Em outras palavras, o culto aos fatos é o  imperativos categóricos para o bom jornalismo e a boa comunicação.  É muito comum o comunicador esquecer-se da norma essencial do jornalismo – a verdade factual – e a coerência com o direito das fontes de serem ouvidas. Tende-se a ficar mais apegado às criticas ao jornalismo do tipo sensacionalista, às perseguições ideológicas ou políticas ou a precária qualificação dos repórteres, em lugar de se confraternizar com a idéia fundamental que rege a norma e a coerência jornalista: o respeito aos fatos.

Em outras palavras, a tese é: menos opinião, o império dos fatos. E quando se opinar que se opine baseado em fatos.  O conceito de opinião – do latim opinari, palavra de raiz obscura que pode significar o que “penso” ou opção no sentido de divergência -  foi no dizer de Habermas “o detonador pujante” da politização da vida social no auge da  atuação da imprensa na Revolução Francesa[3].  Na verdade, a palavra opinião, comumente vista como uma visão pessoal dos acontecimentos, é etimologicamente relacionada com a palavra grega “doxa”, que quer dizer tanto fama como opinião. É a relação entre a opinião da audiência e o espetáculo que dá ao ator a sua doxa: o êxito ou o fracasso. Na Revolução Francesa, a despeito de toda a maré de paixões, havia os fatos: uma aristocracia decadente, uma burguesia sequiosa pelo poder que se encontrava isolada. Foi a revolução pela necessidade. Na América os fatos apontavam em outra direção. Havia abundancia, o problema era de natureza política. A dependência da Inglaterra, a necessidade de tomar o próprio destino nas mãos.
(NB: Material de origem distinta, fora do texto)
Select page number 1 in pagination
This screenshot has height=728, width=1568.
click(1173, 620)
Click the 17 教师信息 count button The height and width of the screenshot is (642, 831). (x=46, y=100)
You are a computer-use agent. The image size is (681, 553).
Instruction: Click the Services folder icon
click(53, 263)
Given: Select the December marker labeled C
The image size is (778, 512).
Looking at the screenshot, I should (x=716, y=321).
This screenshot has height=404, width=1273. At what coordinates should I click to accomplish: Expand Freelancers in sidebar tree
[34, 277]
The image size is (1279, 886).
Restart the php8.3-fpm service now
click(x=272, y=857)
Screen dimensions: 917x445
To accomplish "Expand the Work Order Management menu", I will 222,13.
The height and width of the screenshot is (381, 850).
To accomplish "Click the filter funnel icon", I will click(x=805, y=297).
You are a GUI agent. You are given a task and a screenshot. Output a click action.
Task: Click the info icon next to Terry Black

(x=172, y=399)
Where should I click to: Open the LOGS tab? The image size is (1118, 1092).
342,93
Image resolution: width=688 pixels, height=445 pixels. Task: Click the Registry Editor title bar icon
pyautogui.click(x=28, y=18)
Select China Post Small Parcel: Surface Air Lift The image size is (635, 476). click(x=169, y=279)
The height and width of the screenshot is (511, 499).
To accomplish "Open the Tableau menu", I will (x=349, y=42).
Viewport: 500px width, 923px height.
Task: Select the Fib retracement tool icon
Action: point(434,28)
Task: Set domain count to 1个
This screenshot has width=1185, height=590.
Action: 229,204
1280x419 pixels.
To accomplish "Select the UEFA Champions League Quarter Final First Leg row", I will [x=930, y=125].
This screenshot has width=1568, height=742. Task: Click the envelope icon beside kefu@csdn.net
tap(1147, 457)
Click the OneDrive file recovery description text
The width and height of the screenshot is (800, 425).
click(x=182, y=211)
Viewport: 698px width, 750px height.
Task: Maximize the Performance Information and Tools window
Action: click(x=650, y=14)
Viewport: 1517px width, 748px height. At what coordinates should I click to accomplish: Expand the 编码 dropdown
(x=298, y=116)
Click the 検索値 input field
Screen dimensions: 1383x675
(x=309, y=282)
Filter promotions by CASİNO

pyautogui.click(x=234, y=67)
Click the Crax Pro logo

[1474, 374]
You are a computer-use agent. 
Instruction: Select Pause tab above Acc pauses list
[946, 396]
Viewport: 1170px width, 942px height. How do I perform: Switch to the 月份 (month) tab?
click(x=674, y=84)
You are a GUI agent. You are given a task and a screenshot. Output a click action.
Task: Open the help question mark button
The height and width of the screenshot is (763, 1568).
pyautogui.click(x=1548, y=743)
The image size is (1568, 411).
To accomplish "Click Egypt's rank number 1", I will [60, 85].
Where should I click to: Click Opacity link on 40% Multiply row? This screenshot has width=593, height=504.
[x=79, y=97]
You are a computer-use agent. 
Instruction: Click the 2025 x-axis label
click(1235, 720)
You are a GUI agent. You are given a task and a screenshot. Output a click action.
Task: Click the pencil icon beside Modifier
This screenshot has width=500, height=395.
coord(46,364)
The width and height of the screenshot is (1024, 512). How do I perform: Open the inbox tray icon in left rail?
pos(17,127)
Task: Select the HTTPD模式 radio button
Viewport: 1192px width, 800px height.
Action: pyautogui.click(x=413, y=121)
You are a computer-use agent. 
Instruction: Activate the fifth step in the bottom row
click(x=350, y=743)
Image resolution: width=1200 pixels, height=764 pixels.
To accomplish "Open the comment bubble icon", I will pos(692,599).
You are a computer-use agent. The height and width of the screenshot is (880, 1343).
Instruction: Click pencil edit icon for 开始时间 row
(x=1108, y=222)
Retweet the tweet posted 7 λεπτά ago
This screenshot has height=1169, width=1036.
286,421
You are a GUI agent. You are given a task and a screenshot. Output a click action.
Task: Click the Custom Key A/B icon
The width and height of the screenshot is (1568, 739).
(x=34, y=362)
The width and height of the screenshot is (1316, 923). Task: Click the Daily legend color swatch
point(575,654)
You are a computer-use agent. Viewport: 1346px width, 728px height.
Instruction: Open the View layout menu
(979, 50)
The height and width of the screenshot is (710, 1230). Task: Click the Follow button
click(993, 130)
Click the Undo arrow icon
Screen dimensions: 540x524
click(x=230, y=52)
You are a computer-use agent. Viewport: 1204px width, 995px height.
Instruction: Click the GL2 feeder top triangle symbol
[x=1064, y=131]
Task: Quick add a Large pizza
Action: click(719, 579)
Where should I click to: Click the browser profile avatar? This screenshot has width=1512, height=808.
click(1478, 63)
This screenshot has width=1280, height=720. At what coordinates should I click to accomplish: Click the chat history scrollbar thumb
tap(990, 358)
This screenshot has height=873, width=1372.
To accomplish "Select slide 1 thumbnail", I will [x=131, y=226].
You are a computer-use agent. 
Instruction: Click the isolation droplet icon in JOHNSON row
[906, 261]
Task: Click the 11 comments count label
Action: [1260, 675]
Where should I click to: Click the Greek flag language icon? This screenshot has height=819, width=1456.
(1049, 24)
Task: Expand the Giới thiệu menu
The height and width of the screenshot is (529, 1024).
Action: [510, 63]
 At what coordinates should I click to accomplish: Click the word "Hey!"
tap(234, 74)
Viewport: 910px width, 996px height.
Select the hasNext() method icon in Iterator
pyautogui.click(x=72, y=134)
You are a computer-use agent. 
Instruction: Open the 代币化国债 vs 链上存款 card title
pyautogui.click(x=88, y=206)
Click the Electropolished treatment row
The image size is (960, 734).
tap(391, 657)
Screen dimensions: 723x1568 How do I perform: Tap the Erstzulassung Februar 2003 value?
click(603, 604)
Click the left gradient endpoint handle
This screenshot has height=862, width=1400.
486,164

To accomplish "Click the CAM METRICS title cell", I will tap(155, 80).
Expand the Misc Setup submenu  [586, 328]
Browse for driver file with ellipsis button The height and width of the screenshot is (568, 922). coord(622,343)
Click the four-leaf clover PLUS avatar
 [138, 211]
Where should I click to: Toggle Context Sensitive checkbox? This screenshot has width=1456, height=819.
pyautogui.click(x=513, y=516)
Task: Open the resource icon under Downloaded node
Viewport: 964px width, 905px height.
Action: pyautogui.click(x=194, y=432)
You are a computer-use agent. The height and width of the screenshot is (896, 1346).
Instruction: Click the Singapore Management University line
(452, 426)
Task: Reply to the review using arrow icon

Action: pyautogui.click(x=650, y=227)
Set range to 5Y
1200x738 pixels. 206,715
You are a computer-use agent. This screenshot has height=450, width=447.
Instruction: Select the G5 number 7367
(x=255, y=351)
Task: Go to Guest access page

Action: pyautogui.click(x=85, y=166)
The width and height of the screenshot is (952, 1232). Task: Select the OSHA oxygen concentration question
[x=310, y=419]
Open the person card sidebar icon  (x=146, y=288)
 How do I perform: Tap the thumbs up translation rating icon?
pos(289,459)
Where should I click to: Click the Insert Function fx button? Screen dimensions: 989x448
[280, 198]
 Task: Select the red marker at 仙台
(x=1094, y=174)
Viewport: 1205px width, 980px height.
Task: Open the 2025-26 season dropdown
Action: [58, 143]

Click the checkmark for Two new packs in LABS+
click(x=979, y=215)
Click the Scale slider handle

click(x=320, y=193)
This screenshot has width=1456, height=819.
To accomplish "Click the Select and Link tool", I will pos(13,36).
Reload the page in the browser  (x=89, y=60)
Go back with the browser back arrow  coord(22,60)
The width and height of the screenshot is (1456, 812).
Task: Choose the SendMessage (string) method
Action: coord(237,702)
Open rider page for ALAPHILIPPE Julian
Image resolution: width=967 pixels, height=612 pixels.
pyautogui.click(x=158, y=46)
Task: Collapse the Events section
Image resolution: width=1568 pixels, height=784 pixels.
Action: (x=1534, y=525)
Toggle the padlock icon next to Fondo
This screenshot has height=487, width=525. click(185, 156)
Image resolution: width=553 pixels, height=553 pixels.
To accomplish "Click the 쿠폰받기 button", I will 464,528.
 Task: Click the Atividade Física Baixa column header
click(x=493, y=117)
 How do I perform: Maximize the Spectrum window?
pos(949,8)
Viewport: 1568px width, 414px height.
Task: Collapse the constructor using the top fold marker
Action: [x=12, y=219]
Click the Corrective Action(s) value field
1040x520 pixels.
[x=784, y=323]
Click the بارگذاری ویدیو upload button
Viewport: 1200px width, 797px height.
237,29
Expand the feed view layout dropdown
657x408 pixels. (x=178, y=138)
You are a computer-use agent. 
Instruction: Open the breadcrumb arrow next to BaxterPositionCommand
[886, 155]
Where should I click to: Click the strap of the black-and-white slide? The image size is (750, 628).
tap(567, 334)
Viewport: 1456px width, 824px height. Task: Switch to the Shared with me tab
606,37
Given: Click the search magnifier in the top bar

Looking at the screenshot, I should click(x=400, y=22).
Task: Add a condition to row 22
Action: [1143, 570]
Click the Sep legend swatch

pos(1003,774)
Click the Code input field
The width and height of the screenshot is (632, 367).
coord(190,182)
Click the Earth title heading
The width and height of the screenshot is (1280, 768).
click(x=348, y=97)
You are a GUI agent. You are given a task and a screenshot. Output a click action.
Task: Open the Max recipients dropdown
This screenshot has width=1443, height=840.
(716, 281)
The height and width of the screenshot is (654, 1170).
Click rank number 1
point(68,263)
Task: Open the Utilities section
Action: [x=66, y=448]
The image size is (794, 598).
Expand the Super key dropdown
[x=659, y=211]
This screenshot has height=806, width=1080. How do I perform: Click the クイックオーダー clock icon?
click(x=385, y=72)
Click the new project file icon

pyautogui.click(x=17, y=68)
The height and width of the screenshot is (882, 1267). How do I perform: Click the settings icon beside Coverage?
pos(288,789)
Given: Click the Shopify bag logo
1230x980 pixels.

Voltando ao ator grego. É o expectador que julga, seja com o saber, seja pelo senso comum, seja pela sua visão pessoal (entusiasmo, frustração, moral, observação, reflexão). No mundo moderno, a opinião tornou-se uma espécie de técnica, um tipo particular de elaboração, que implica em pensar antes, agir depois. Pensar antes, falar depois. Não significa mentir, nem representar, mas estar consciente das dimensões das imbricações entre a política e a vida real, entre a ação concreta e as palavras, entre o zelo pelo respeito às diferenças e os impactos das manipulações. Nunca se pode esquecer de que a mente humana não é como um filme que registra todas as cenas, mas que seleciona as cenas de acordo com a posição de onde se situa no mundo.  Como diz Platão   define opinião como um meio do caminho entre “a coisa mais obscura e o conhecimento mais claro.”[4] Por fim, uma sugestão, um exercício breve: vejam quantas crises, quantos problemas afloram diariamente nos jornais somente porque os atores políticos não pensam antes de falar.  Lidar bem com os fatos é um exercício cotidiano da sabedoria.

 

 [1] BONNER, William. Jornal Nacional Modo de Fazer, Rio de Janeiro: Editora Globo, 2009, p. 19.

 [2] Habermas, Jurgen, Teoria de La acciión comunicativa, Madrid, Taurus, 1999, p.33, v.1.

 [3] HABERMAS, j. Historia y crítica de La opinión pública: La transformación estrutural de La vida pública, Prefácio, Barcelona: Editorial Gustavo Gali,2004, p.4.

 [4] Platão, República, Livro V, in Ouvres completes, Paris: Gallimard, 2007, p. 1060.